Task item:
Repeat the whole listing word for word, skipping pictures.

Records for this exercise:
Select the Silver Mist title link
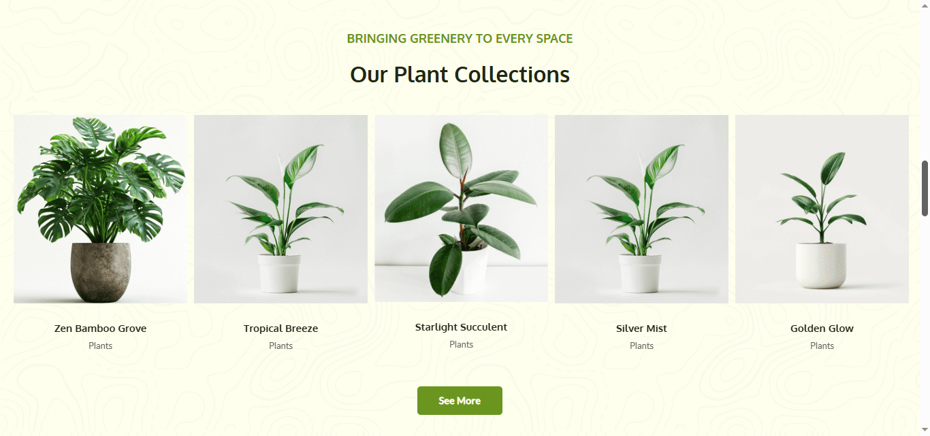 [x=641, y=329]
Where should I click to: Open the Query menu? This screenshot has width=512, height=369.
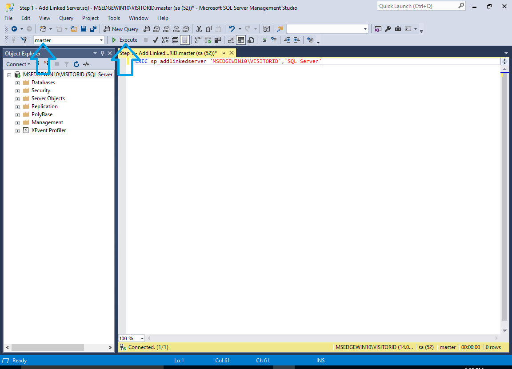[x=66, y=18]
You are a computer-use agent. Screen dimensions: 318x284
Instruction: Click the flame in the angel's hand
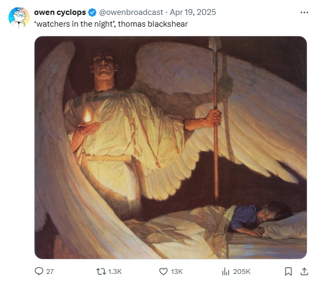click(x=88, y=115)
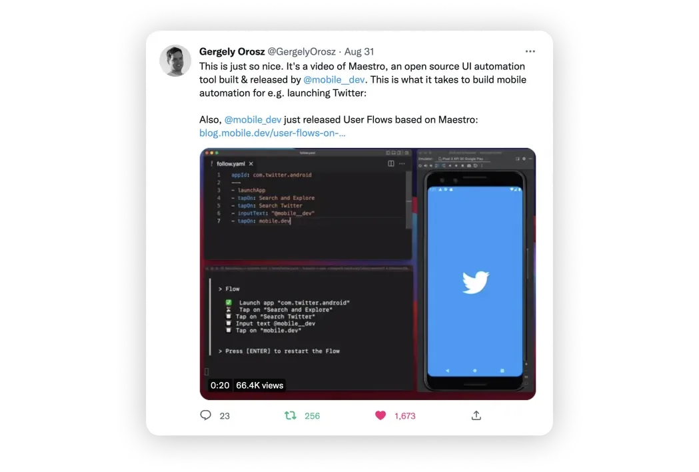Click the retweet arrows icon
This screenshot has width=699, height=472.
click(291, 415)
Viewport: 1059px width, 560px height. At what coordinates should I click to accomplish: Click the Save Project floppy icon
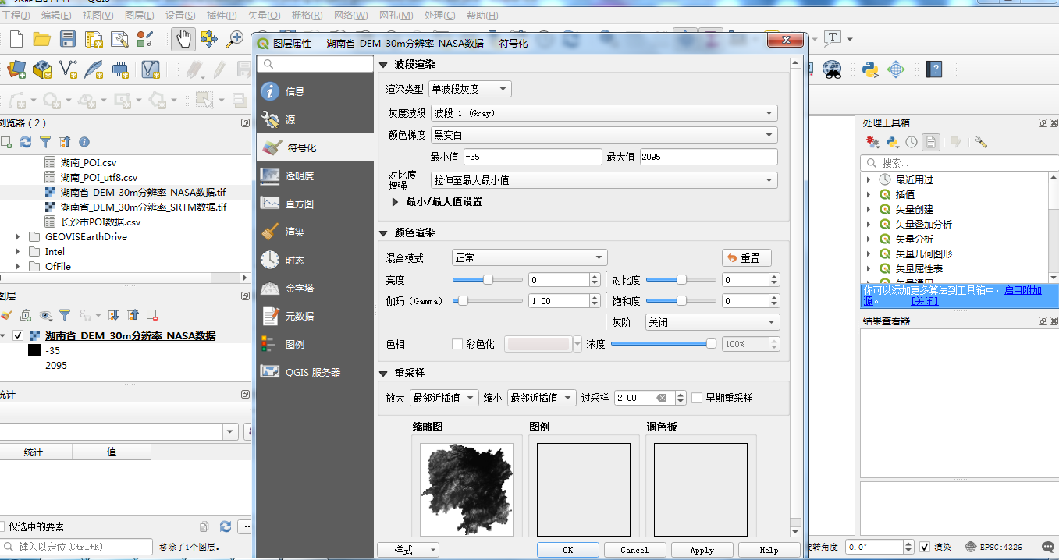(x=68, y=39)
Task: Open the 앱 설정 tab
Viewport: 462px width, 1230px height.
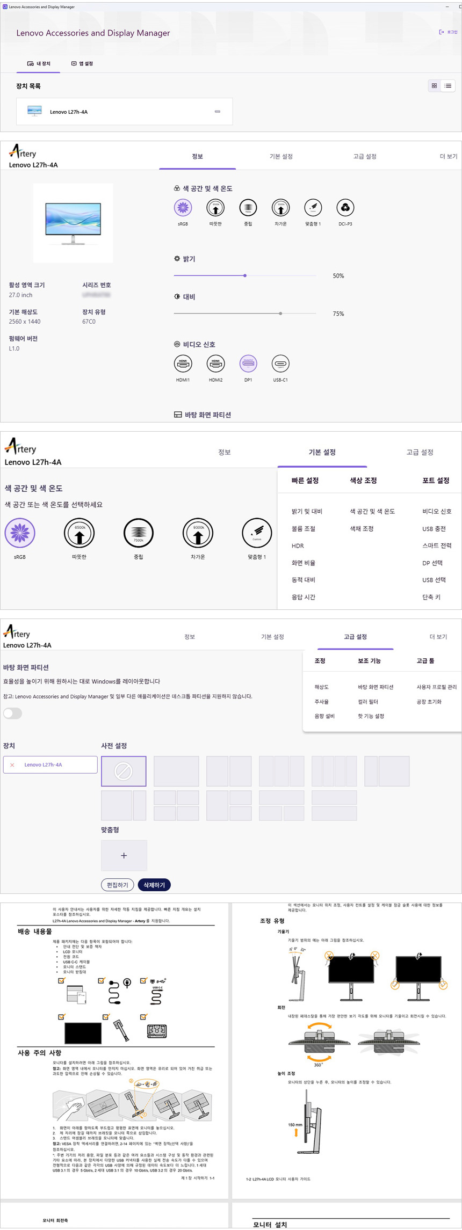Action: click(82, 64)
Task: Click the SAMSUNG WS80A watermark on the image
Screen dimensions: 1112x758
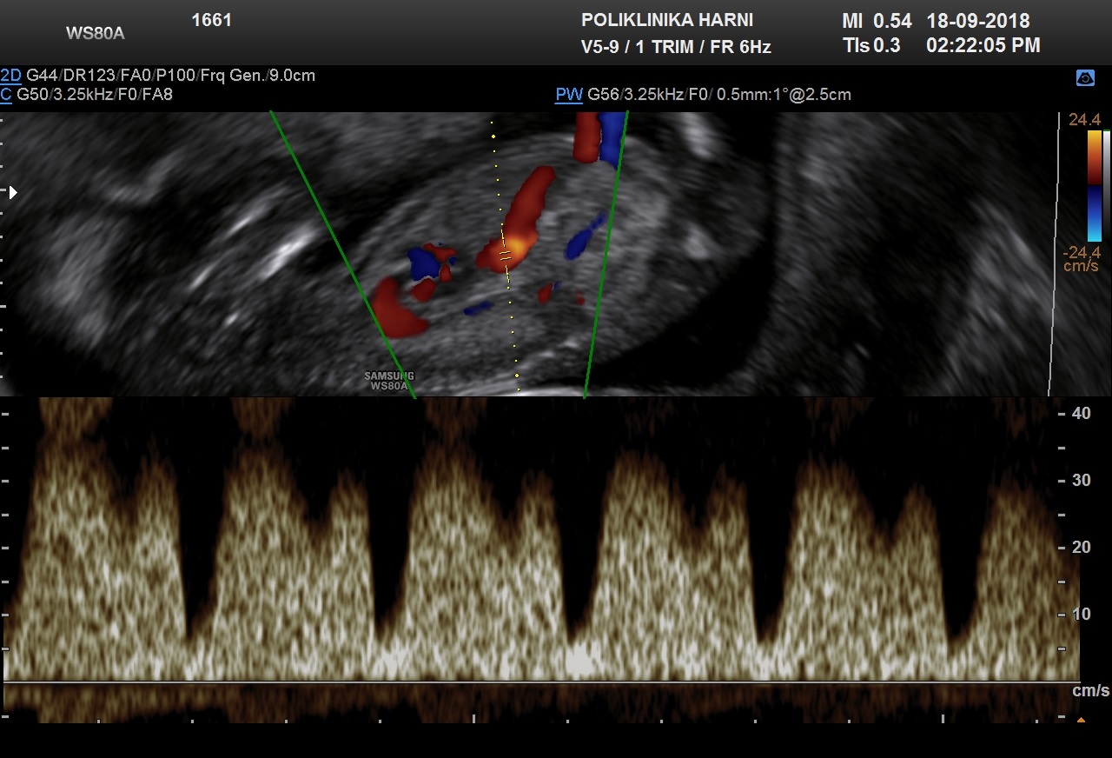Action: (389, 381)
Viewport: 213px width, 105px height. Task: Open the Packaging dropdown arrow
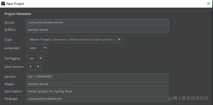(x=40, y=58)
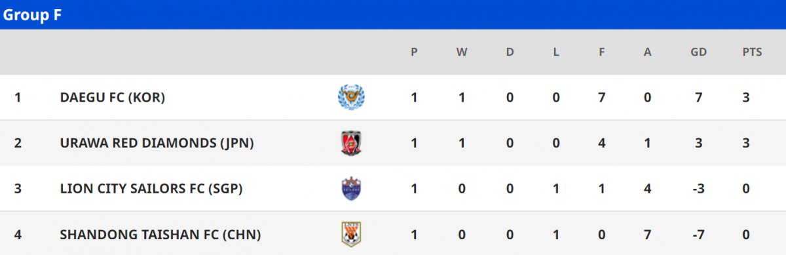The image size is (786, 255).
Task: Select Shandong Taishan's -7 goal difference
Action: click(699, 234)
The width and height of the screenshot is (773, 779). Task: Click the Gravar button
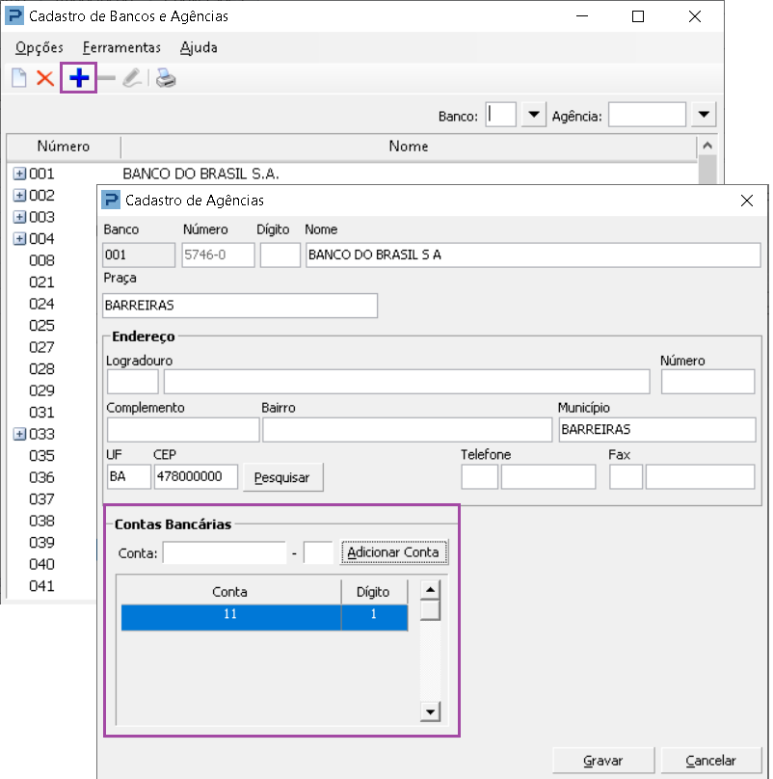[603, 761]
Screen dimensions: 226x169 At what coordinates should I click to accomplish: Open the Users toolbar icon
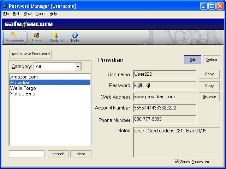point(36,37)
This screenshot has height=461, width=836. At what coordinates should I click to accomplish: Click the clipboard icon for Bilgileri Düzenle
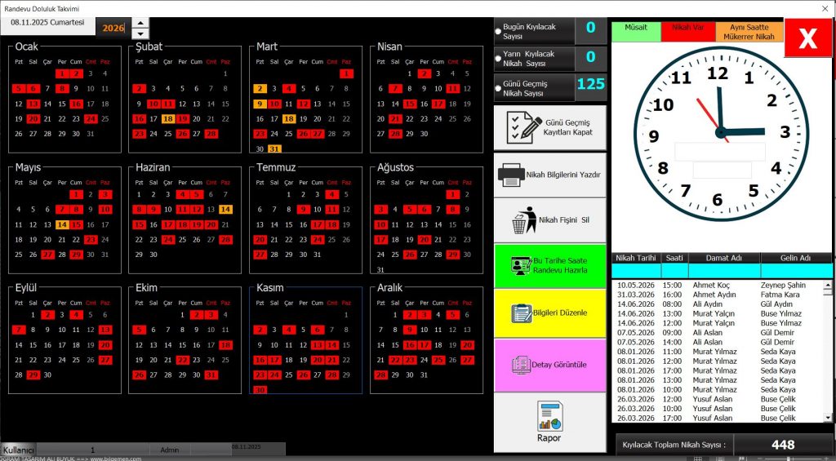coord(520,313)
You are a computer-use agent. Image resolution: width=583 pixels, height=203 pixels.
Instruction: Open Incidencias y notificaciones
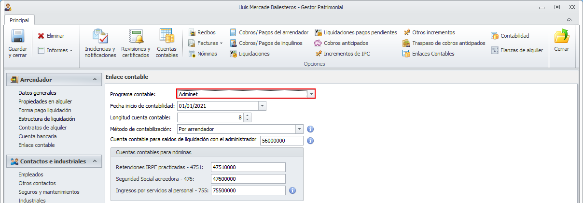click(100, 37)
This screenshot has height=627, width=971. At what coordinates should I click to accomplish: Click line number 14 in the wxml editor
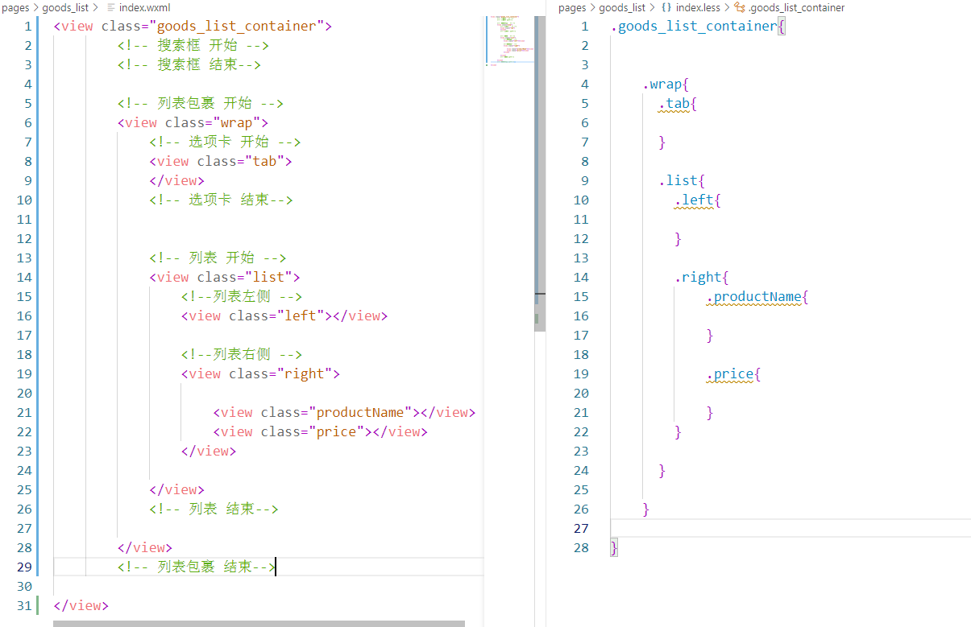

Result of the exercise:
Select the Silver Mist title link
 [x=641, y=329]
Where should I click to: Open the Query menu? This screenshot has width=512, height=369.
[x=66, y=18]
You are a computer-use agent. Screen dimensions: 318x284
Instruction: Click the flame in the angel's hand
click(x=88, y=115)
Click the retweet arrows icon
This screenshot has width=699, height=472.
click(291, 415)
Viewport: 1059px width, 560px height. At what coordinates should I click to accomplish: Click the Save Project floppy icon
(x=68, y=39)
Task: Open the 앱 설정 tab
Viewport: 462px width, 1230px height.
Action: click(82, 64)
Task: Click the SAMSUNG WS80A watermark on the image
Screen dimensions: 1112x758
Action: (389, 381)
Viewport: 213px width, 105px height. Task: Open the Packaging dropdown arrow
(x=40, y=58)
The image size is (786, 255).
Task: Select Shandong Taishan's -7 goal difference
Action: click(699, 234)
The width and height of the screenshot is (773, 779). Task: Click the Gravar button
[603, 761]
Screen dimensions: 226x169 At what coordinates should I click to accomplish: Open the Users toolbar icon
point(36,37)
This screenshot has height=461, width=836. At what coordinates should I click to accomplish: Click the clipboard icon for Bilgileri Düzenle
coord(520,313)
You are a computer-use agent. Image resolution: width=583 pixels, height=203 pixels.
Instruction: Open Incidencias y notificaciones
click(100, 37)
This screenshot has height=627, width=971. At what coordinates should I click to accomplish: Click line number 14 in the wxml editor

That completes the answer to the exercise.